Update on the work and future plans of the Health and Wellbeing Board.
Minutes:
The Chairman of the Health and Wellbeing Board (Cllr. Kelly) explained that the Board’s overall aim was to ensure an across the borough approach to both health and social care. The Board membership numbered twelve people including four Councillors, the Group Director for Social Services and the Director of Public Health. A representative of the Local Healthwatch for Havering would also join in April. This representative would be appointed by Local Healthwatch themselves and not by the Council. The Clinical Commissioning Group (CCG) was also represented.
No Government funding had been received to set up the Health and Wellbeing Board and other funding had been used to run 19 projects. These covered areas such as the number of rehab beds, falls, telecare, strokes and COPD. Each project was run jointly between the Council and health partners.
The Board also wished to have GP surgeries open, on a rota basis, on Saturdays and Sundays. The CCG would check that savings generated by the projects were reinvested into the brought. Another role of the Health and Wellbeding Board would be to agree the final budget of the CCG although this would be undertaken in partnership with the CCG itself.
The Health and Wellbeing Board also produced the Joint Strategic Needs Assessment and it was hoped to produce local health statistics as this would allow effective pre-emption of health problems in Havering. It was hoped this would reduce both numbers of people going into hospital and rates of readmission.
There were seven priorities for the Health and Wellbeing Board:
There would be more community based and provision of reablement. Fifteen more beds were opening in Royal Jubilee Court. There would also be a move to allow more initial reablement to take place in people’s homes.

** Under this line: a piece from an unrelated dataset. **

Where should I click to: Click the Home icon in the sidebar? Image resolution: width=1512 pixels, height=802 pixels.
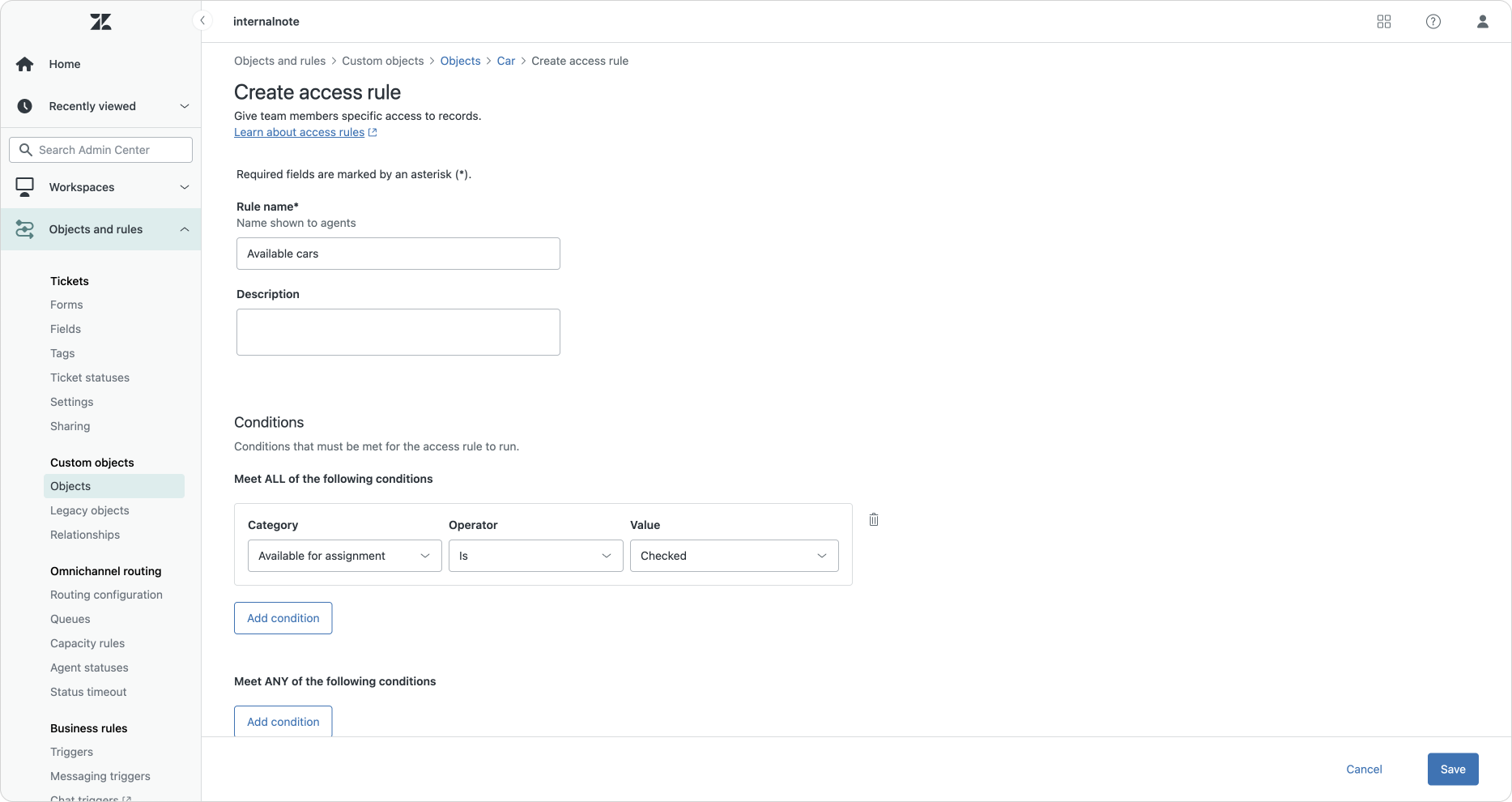click(x=25, y=64)
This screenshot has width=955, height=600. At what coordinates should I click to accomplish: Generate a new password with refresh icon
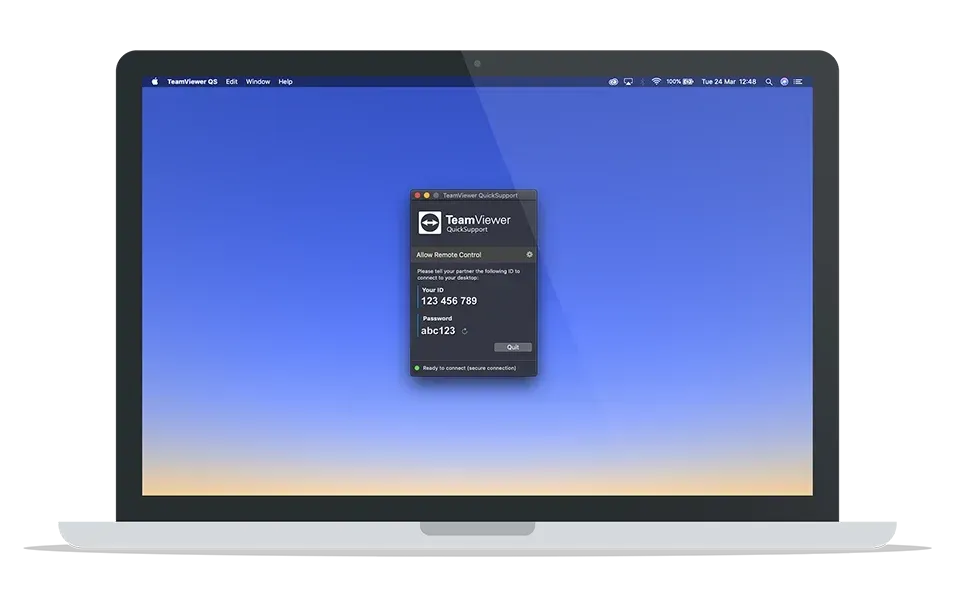coord(464,329)
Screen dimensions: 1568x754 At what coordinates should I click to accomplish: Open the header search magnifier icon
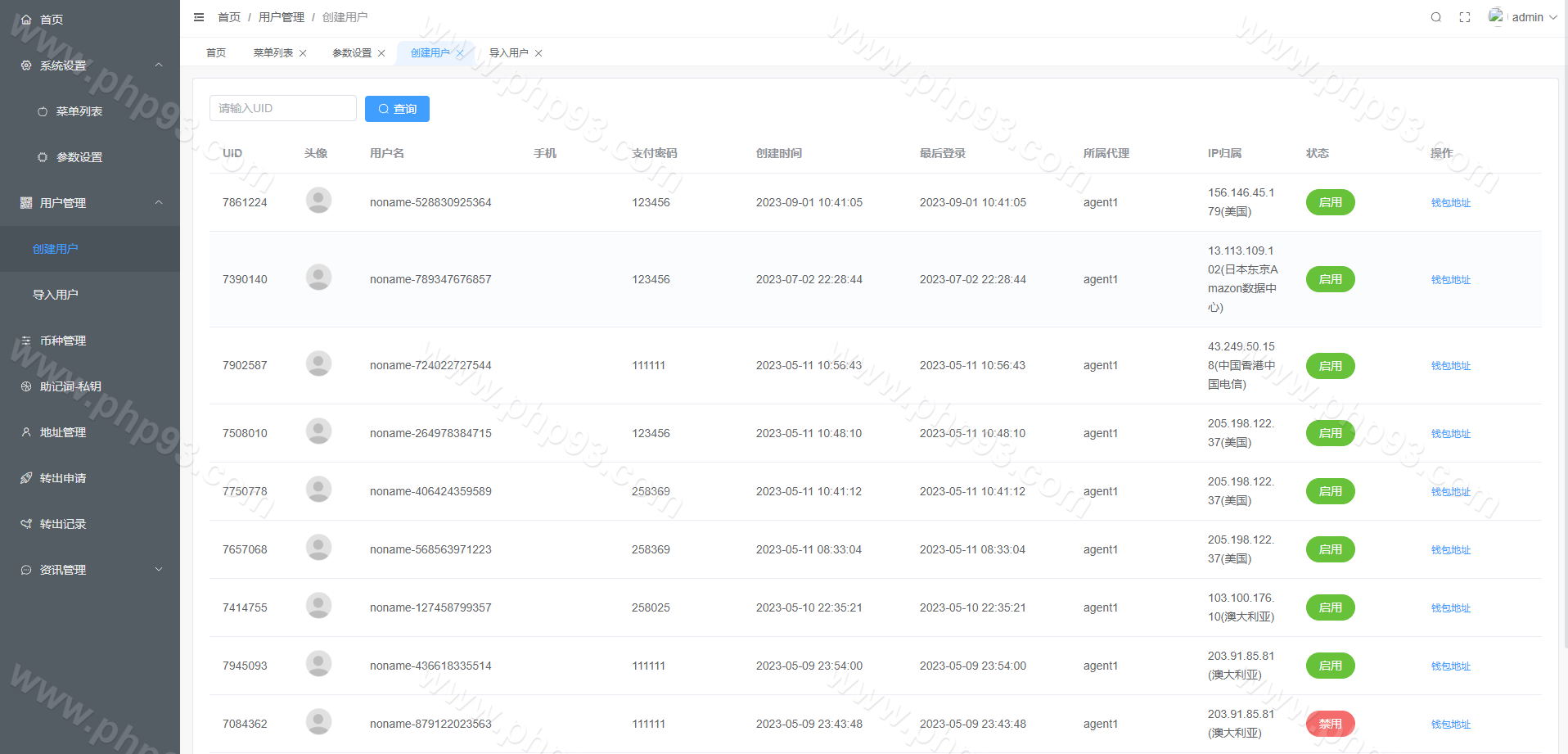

Enter and view visits would be undertaken by Healthwatch. The Chairman of the Health and Wellbeing Board felt that it was important that such visits were undertaken by skilled and trained people something that, in his view, had not always been the case under Havering LINk. A LINk representative responded that all LINk members were required to undergo a full day’s training course and have a Criminal Records Bureau check before they were allowed to undertake any visits. Quality assurance of enter and view visits would be the responsibility of the Healthwatch board.
Communication of the health strategy would, in some instances, be the responsibility of bodies such as the NHS Commissioning Board or the Public Health Board. Locally, Living Magazine etc. could also be used.
The Health and Wellbeing Board Chairman felt that the capacity of GPs would need to be considered. There was no obligation on the CCG to fund Queen’s Hospital and more money should be retained to be put into local primary care.
The Data Protection Act was a problem in attempts tom help vulnerable older people as it was not possible to obtain information on local people above certain ages. Work was in progress with the NHS to try and improve this. The numbers of people in non-acute beds who lived alone was monitored and people on over 65 medical checks were also signposted to Council activities.
The Board chairman agreed that it was important that all potentially vulnerable older people were seen. The Activate Havering project aimed to contact isolated people and it was also being investigated how people not on benefits or funded social care could be contacted.
The Committee noted the update on the Health and Wellbeing Board.